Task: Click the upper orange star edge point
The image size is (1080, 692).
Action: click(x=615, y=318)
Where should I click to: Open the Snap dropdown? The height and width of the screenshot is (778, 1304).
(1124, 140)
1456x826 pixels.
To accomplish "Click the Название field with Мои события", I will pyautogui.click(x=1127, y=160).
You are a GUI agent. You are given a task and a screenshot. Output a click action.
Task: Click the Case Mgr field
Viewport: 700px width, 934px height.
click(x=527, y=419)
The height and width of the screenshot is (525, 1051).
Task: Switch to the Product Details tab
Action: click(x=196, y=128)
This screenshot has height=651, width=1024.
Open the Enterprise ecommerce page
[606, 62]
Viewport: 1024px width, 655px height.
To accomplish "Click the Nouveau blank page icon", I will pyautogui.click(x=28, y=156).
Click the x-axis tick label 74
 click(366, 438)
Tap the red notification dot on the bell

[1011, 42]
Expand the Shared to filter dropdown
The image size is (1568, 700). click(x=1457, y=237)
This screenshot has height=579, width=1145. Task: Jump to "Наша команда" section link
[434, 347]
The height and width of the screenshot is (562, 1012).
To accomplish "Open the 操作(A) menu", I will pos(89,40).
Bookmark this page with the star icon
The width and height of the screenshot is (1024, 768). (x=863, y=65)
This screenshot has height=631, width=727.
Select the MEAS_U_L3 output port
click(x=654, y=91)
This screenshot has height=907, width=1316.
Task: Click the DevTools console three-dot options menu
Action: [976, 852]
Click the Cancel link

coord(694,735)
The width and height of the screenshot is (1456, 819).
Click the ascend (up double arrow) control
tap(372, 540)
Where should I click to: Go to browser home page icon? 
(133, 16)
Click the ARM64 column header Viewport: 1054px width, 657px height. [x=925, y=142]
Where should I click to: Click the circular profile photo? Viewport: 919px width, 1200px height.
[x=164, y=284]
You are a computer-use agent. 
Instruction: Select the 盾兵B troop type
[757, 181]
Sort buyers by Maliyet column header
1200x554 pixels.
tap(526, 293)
___
### PROMPT
Rewrite only the lines from the one that has "Click the ARM64" through the one that has "[x=164, y=284]", requests included, and rescale every click coordinate in the answers by 1.2, rounding to whole numbers with halves rounded up.

### SOLUTION
Click the ARM64 column header Viewport: 1054px width, 657px height. [x=1110, y=170]
Where should I click to: Click the circular profile photo? Viewport: 919px width, 1200px height.
[x=197, y=341]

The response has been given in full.